[The records — start]
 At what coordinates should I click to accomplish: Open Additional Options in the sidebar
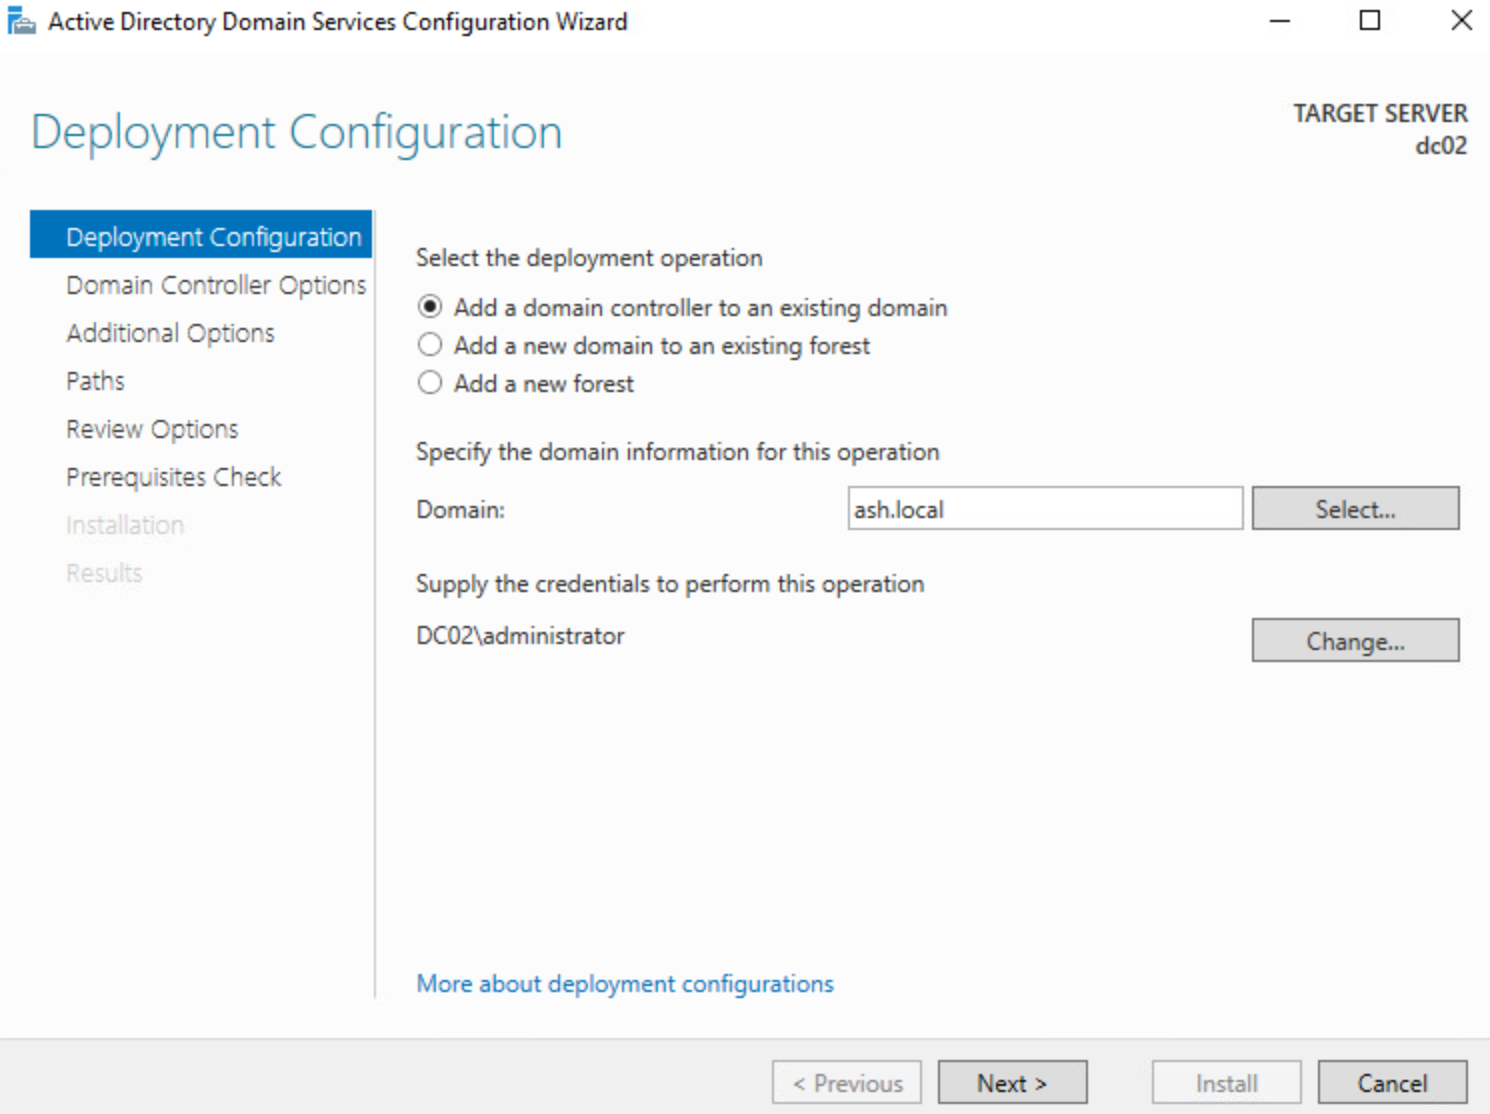tap(170, 333)
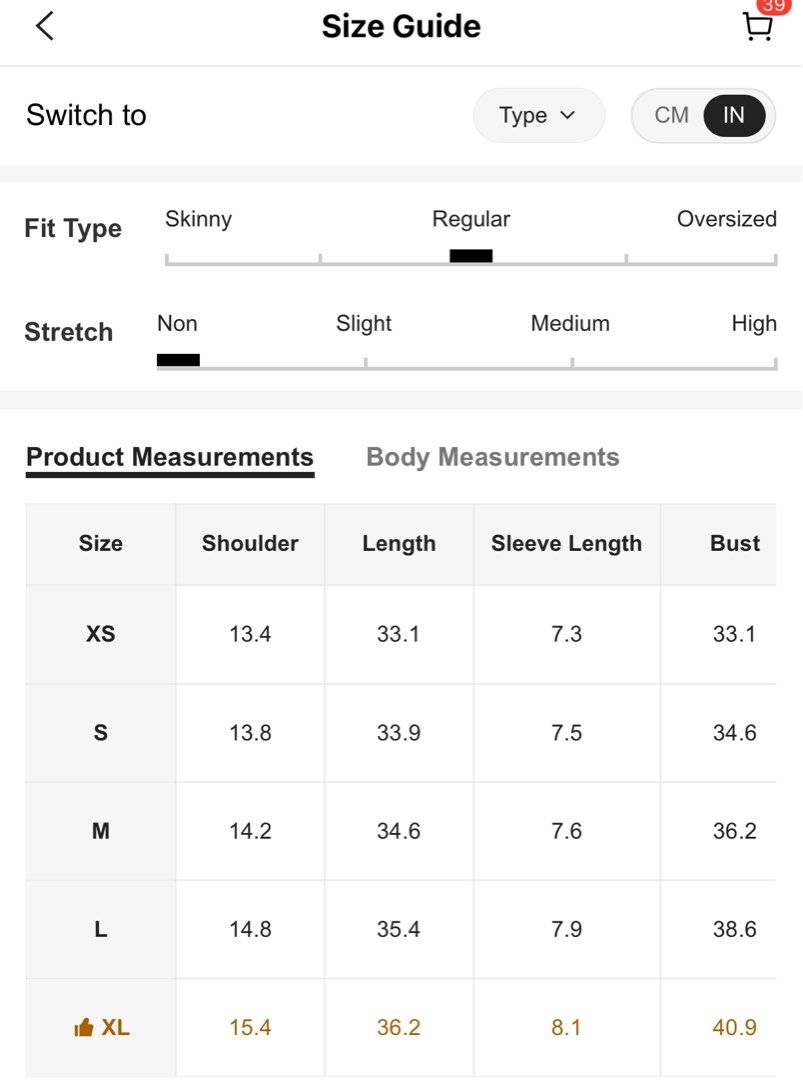803x1080 pixels.
Task: Select the recommended XL size row
Action: click(401, 1028)
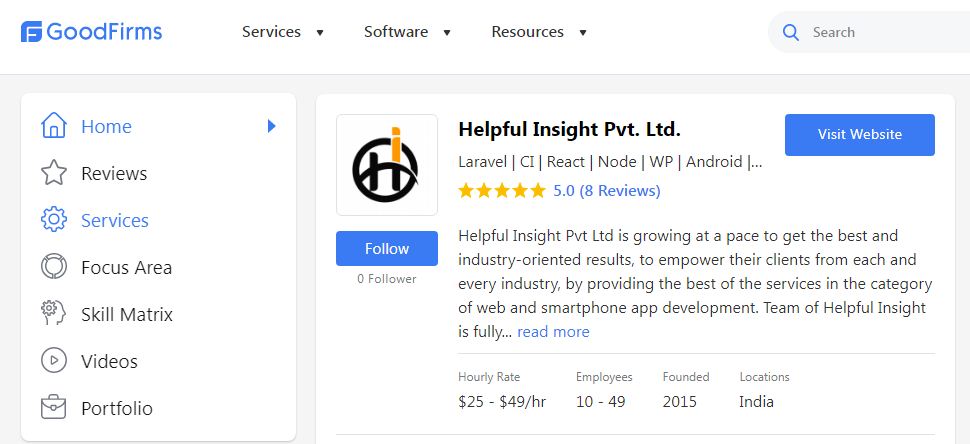Click the Focus Area circle icon

(x=53, y=267)
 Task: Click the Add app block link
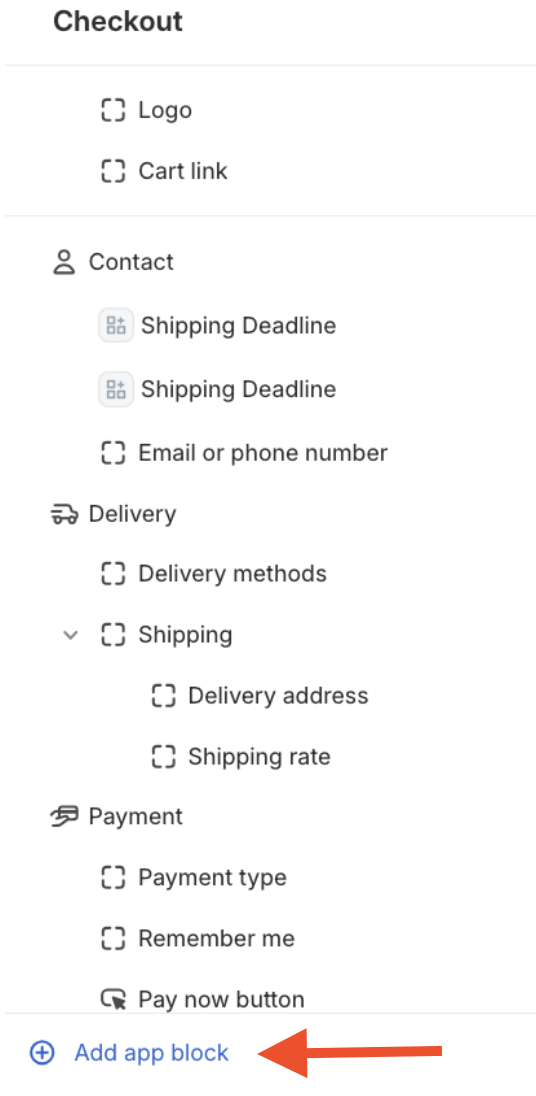[152, 1052]
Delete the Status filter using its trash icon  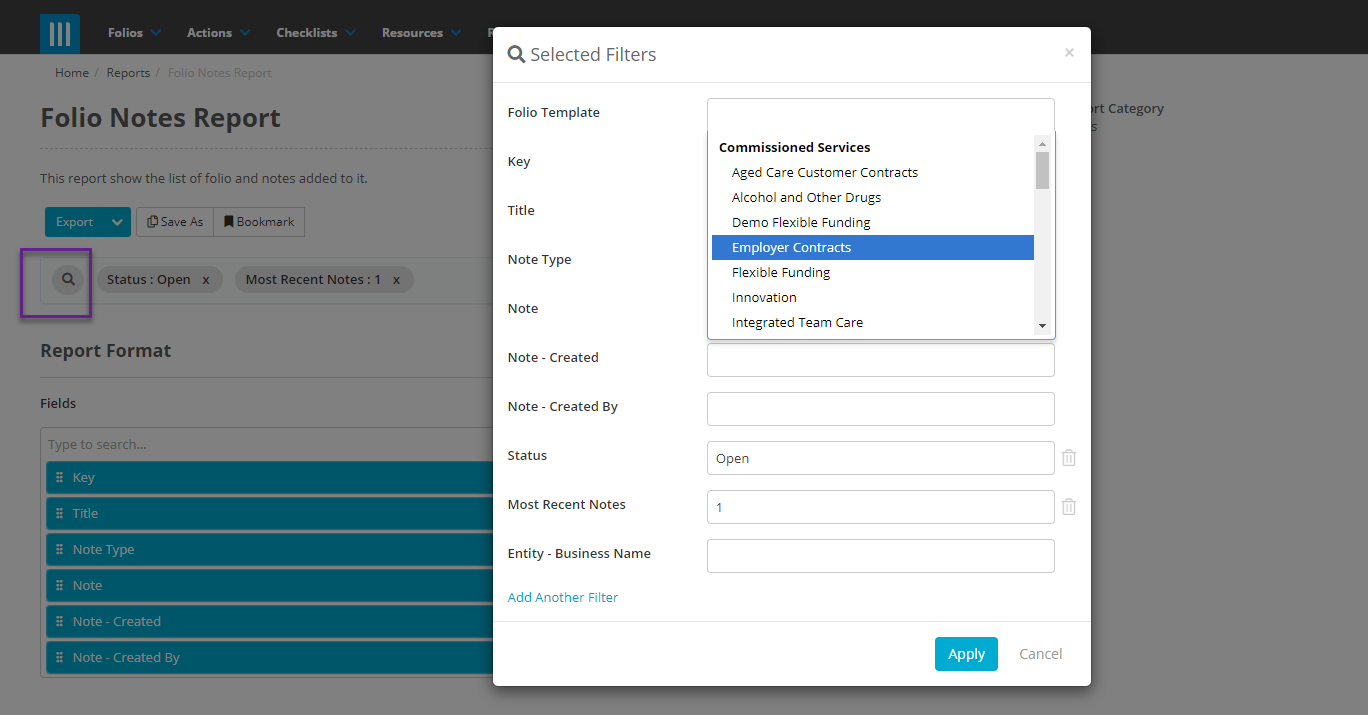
[The records — finish]
Task goal
The answer is every line of the data, exactly as written, with the pictures dropped.

Solution to the problem
 At what coordinates should I click to accomplish: Open Additional Options in the sidebar
tap(170, 333)
803x1080 pixels.
Task: Select the recommended XL size row
Action: click(401, 1028)
Click the Focus Area circle icon

(x=53, y=267)
 Task: Click the Add app block link
[152, 1052]
Delete the Status filter using its trash icon  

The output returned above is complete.